* **SET TASK 1**
In the Azure Batch post below, what kind of Batch account is no longer required to use custom images and VNETs?

>> start EXCERPTED PASSAGE

Azure Batch - VNET and Custom Image Support for Virtual Machine Pools

Overview

This blog post is out-of-date as it is now possible to use custom images and VNETs using a regular 'Batch service' Batch account; a 'user subscription' Batch account is no longer required.  There is documentation available for how to use custom images and VNETs.

Two of the most frequently requested capabilities for Azure Batch are now available – the ability for the VMs in a VirtualMachine pool to be created from a custom image and the ability for the pool VMs to be part of a virtual network (VNET).

Copying and installing software, copying data, and configuring the OS when a standard VM image is used can be very time consuming, lengthening the time until the VM is ready to perform work. A custom image avoids the data copy and installation overhead – custom images are produced with everything installed and configured.  Custom images can be produced and used to create both Windows and Linux pool VMs.

Another common requirement is for pool VMs to be able to securely communicate with a license server or file server - other VMs that are part of a virtual network. The ability to associate Cloud Service pool VMs with a VNET has been available for a while, but now VirtualMachine pool VMs can now also be associated with a VNET.

>> end EXCERPTED PASSAGE

* **SET TASK 2**
Identify each line of the records that contains the string "Flag", and copy those lines. Case counts.

>> start STORED RECORDS

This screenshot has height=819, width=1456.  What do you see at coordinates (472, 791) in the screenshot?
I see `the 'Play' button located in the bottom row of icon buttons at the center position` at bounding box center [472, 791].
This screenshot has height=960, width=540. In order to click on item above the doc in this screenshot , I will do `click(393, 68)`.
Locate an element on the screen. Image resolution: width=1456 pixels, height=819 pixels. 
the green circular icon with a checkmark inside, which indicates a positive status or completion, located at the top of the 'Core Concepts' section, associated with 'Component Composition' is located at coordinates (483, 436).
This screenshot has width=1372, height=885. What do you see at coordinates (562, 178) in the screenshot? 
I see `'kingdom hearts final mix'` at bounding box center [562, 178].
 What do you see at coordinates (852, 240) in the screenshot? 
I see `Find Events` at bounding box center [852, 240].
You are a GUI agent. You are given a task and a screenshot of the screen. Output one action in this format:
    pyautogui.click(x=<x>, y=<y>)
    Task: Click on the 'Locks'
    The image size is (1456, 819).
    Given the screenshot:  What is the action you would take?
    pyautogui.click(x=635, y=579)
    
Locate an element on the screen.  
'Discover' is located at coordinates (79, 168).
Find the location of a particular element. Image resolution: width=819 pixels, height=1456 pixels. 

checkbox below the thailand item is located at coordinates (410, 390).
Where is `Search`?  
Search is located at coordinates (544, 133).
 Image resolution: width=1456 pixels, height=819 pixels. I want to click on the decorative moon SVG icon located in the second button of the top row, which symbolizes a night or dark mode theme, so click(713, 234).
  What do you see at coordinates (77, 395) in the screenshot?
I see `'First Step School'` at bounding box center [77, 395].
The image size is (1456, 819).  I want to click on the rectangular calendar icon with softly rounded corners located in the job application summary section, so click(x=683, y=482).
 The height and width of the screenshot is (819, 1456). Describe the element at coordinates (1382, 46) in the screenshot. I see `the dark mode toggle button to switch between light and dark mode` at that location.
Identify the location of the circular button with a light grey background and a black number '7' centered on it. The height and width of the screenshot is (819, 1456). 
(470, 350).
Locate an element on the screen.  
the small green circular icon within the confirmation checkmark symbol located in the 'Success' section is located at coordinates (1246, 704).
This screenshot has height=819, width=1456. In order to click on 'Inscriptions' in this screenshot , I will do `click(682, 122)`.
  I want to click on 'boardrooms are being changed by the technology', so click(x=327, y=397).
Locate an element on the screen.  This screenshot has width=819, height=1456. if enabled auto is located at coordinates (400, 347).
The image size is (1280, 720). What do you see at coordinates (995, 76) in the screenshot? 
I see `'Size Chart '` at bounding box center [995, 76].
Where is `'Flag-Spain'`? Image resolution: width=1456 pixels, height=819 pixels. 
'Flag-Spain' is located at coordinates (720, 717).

>> end STORED RECORDS

* **WRITTEN SOLUTION 1**
A 'user subscription' Batch account.

* **WRITTEN SOLUTION 2**
Where is `'Flag-Spain'`? Image resolution: width=1456 pixels, height=819 pixels. 
'Flag-Spain' is located at coordinates (720, 717).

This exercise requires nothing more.